O Ministério Público Federal em Santa Catarina encaminhou Recomendação à Superintendência Regional do INSS (Instituto Nacional do Seguro Social) determinando a tomada de medidas emergenciais para assegurar a continuidade da realização de perícias médicas nas unidades de atendimento à população de Santa Catarina. A providência foi tomada com base em procedimento administrativo que apurou a real situação de disponibilidade de peritos médicos nas agências do Instituto, bem como as providências adotadas pela Autarquia Previdenciária Federal para a reposição das vagas, no âmbito do Estado.Na condução dos trabalhos, o MPF verificou que existe um número reduzido de peritos médicos lotados nas agências e nos?@postos catarinenses. A situação vem acarretando atraso nos atendimentos dos exames médicos periciais. Outro dado levantado é que diversos servidores da carreira implementarão direito à aposentadoria ou à licença prêmio até o final de 2010. Como não há concurso vigente nem previsão de realização de concurso a curto prazo, a fim de repor as vagas abertas ou a atender a necessidade do serviço criada, a situação tende a se agravar significativamente.
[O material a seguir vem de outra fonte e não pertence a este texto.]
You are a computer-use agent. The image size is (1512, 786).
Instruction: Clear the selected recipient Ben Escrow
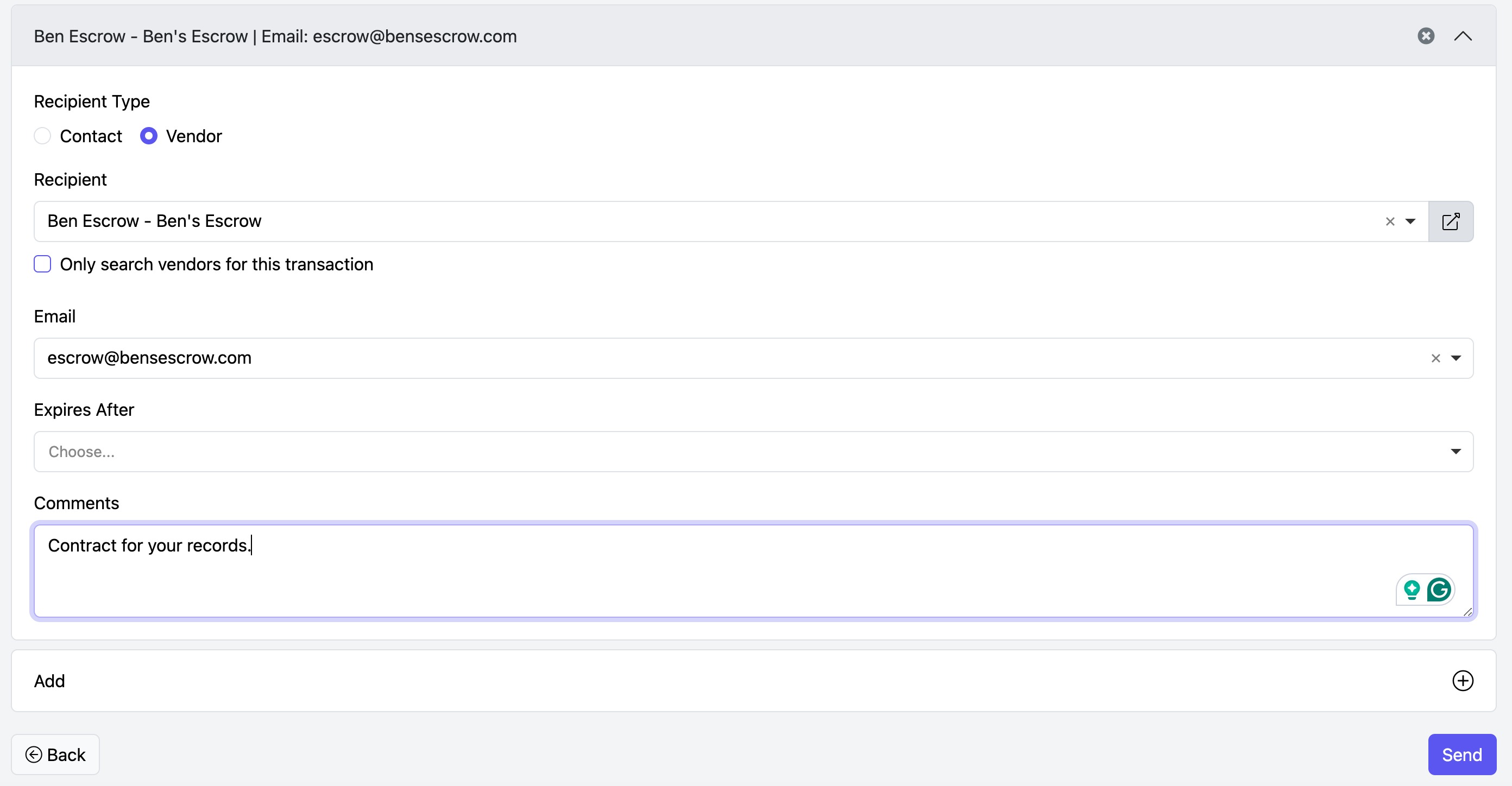(x=1390, y=221)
A Recomendação tem efeitos estaduais e foi assinada pelos procuradores da República, Analucia Hartmann, Celso Antonio Tres, Daniel Ricken e Maurício Pessutto. Para eles, a solução definitiva somente virá com a realização de concurso público e a consequente lotação dos servidores peritos em número suficientes. Enquanto isso não ocorre, o MPF requer, entre outros pedidos, que o INSS deixe de autorizar o gozo de licença-prêmio e férias aos profissionais lotados no Estado, ainda que implementados os requisitos funcionais a tanto, bem como determine a interrupção daquelas em gozo, de sorte a manter os servidores públicos da categoria à disposição do INSS no exercício regular de suas funções. Outra solicitação, é que se implemente rodízio entre os médicos peritos para atendimento nas unidades mais deficitárias, assegurando aos usuários do INSS atendimento próximo ao domicílio, sem necessidade de translados de doentes e idosos e pagamentos de diárias e passagens.